I recently stumbled across a problem, which led me to realize that I’m not entirely familiar with how HTTP practically works. I had a vague hand-wavy idea that it is a text-based communication protocol built on top of TCP. However, that was about the extent of it. I recall learning to parrot the 7-layer OSI model and never returning to it after university.

There is a lot of up-front theory, but this ends on a hands-on approach to understanding how your computer is able to understand the HTTP protocol and to solidify any uncertainties you may have with the theory.

OSI Model

The Open Systems Interconnection model (OSI model) is a standard for communication in computing. This post is mostly concerned with protocols from layer 3 (Network) through to layer 7 (Application). I am not an engineer, after all. I highly recommend reading through external material about the OSI model if you are interested in more detail.

OSI model layers from 3 to 7

IP

The Internet Protocol (IP) is responsible for routing data from a source host to a destination host.

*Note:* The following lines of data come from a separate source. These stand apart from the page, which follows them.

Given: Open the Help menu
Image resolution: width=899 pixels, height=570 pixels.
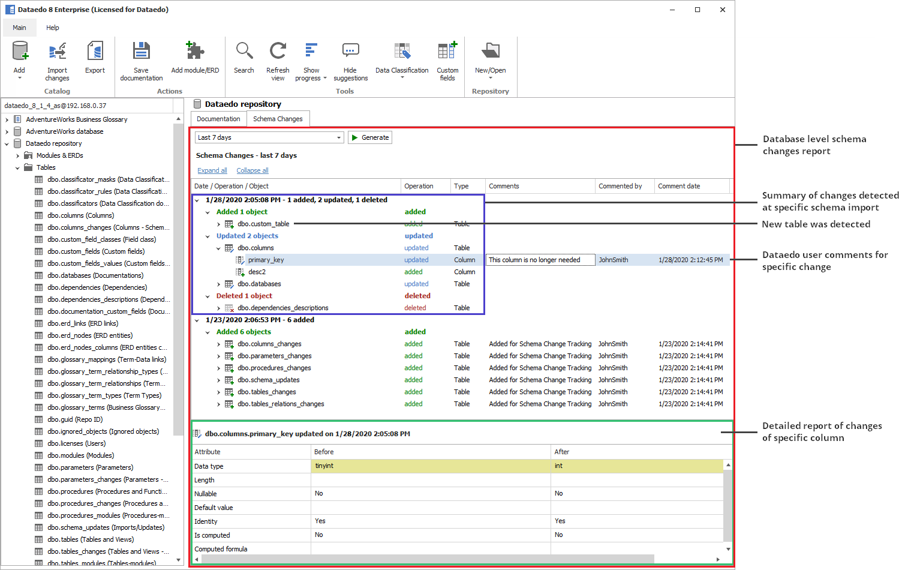Looking at the screenshot, I should 53,28.
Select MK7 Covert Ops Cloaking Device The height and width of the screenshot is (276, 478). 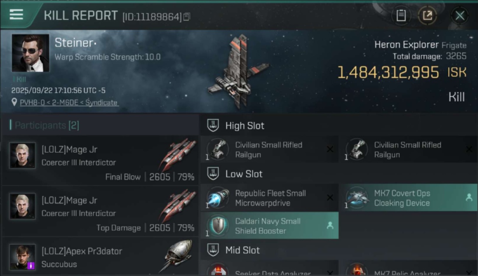tap(408, 198)
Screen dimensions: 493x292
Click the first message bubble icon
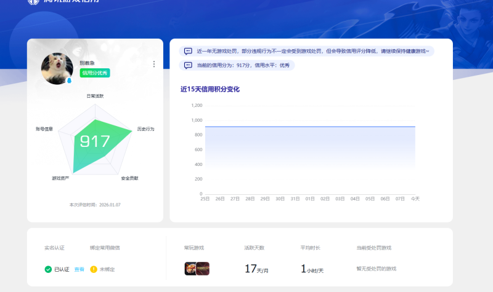coord(188,51)
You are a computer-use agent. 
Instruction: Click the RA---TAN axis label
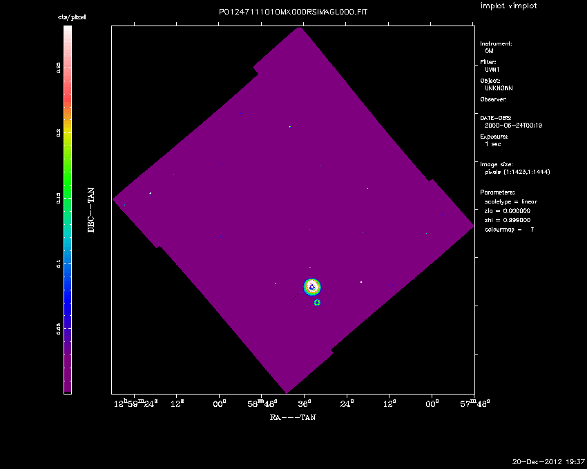(293, 417)
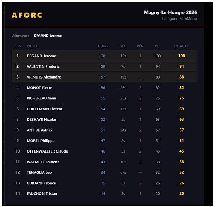
Task: Click TENAGLIA Leo's 67s seconds value
Action: pos(123,172)
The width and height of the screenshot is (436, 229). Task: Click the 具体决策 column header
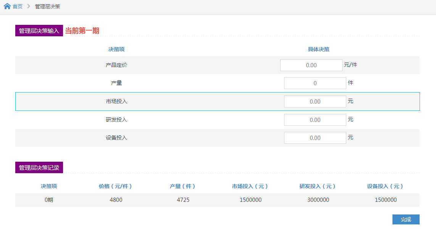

All metadata relating to routing information is stored in the header and the data is stored in the payload of an IP “packet”.

Both hosts, such as general purpose computers, as well as routers are responsible for routing IP packets based on the routing information in the header of each packet. Domain name system (DNS) servers are included in this network of routing. For the purposes of this post, I am going to skip over how DNS works, but you can trust that it usually does.

IP packet format

The following shows the IP packet format with 4 bytes (32 bits) per row. For a total of 20 or 24 bytes for the headers. The Data field can have variable length. The Option field can have variable length within its row. Overall, the maximum size of an IP packet is 65,535 bytes.

IP packet format

Problems with IP

IP does not resolve an array of issues which are encountered by networks. For a non-exhaustive list of issues with packets:

  1. Packets can arrive out of order.
  2. Packets can be lost for a number of physical and networking reasons.
  3. Packets can be corrupted.
  4. Packets can be accidentally duplicated through retransmission of the same packet.

TCP/UDP

The User Datagram Protocol (UDP) and the Transmission Control Protocol (TCP) are two protocols which are performed over IP.

A quick summary of UDP is that it does not handle lost packets. This can be a desirable property in which speed is more important than reliability.

For this section, we’ll focus on TCP, as HTTP is layered over TCP. TCP aims to resolve all of the issues mentioned in the previous section.

TCP is managed by your operating system, so you are highly unlikely going to implement or work with TCP at the protocol level unless you are working on operating systems or embedded systems.

TCP packet format

The TCP-specific header and data fields are contained entirely within the data field of an IP packet. The options field can vary such that a TCP header can range from 20 to 60 bytes in size.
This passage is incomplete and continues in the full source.